Suddenly, from the distance, a friend, Mike, approaches with wild reckless speed. He's heading right for my conversation. My conversation. No, I think to myself. Not this time. Coolly I turn my body 90 degrees in an attempt to box out this social wannabe. At this point, I am willing to make a certain sacrifice to protect my social stability, a sacrifice that involves acknowledging the inexplicable way I've turned my current conversation into what can best be described as a right angle of people. My back to Mike, I smile awkwardly at my dear acquaintance and pray that my realignment has caused a gravitational deflection of Mike's oncoming trajectory.
It's no use. In a brilliant maneuver, Mike swings wide around my defending body and enters the conversation from the opposite side. He makes a joke of his very own. What a stupid joke you moron, but what's this? My acquaintance laughs and turns his attention to him! O, bitter betrayal! Terrified, I jerk my head left and then right, surveying the room. My acquaintance has laughed too loud. A few heads have turned and spotted my threesome. A few bored people saunter over. Now there are enemies coming from all directions. It's all over now, I know. Nevertheless, I'm not giving up yet. I will fight to the god damn death.
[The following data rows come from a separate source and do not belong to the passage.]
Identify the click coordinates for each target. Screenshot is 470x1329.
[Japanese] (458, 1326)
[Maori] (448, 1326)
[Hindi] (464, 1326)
With each new person added to the small mob, I try to chip in at the conversation with little witticisms to make my presence known. Everyone totally saw that I was here first, anyway. Again, it's no use. My fruitless desperation slowly gives way to the imminent circle that begins to form and tighten. I start to feel constricted on both sides. My arms are pressed against my sides, and the intense wave of body head shoots my temperature through the ceiling. Voices bounce and reflect back and forth across the walls of the circle, pounding at my small body and beating it backwards, until finally, here I am in my usual position, standing behind the little crack between Mike and Steve. Steve isn't that tall, so I can sort of crane my neck over his shoulder and peer in at the ensuing fun that seems to be going on in a world outside my own. I have fallen. My ego, once stroked, has been reduced to fluttering each time I succeed in eye contact with someone from The Group. I don't quite make out everything they're saying, because the music's kind of loud in here, but I don't really dislike Katy Perry, anyway. Whenever Mike or Steve talk, though, I hear their words easily, and I feel vicariously as if I'm a part of their words, as if in some small way, my presence has some bearing on the wind of influence that blows into them from behind. My acquaintance looks at me from across the way, and I yearn for some kind of acknowledgment, some hint that he knows things were simpler once, more beautiful. There is no spark in his eyes, though, and I can only guess that he's already forgotten my name. I shrink back, hesitantly, and I make one meek and final push toward the circle, but there's no give between Mike and Steve. The Group has everyone it needs. And I am alone. I remember the joke I told just five minutes prior, and I chuckle quietly to myself. Yes, it was a good one. I tell it again in my head. Yes, very good.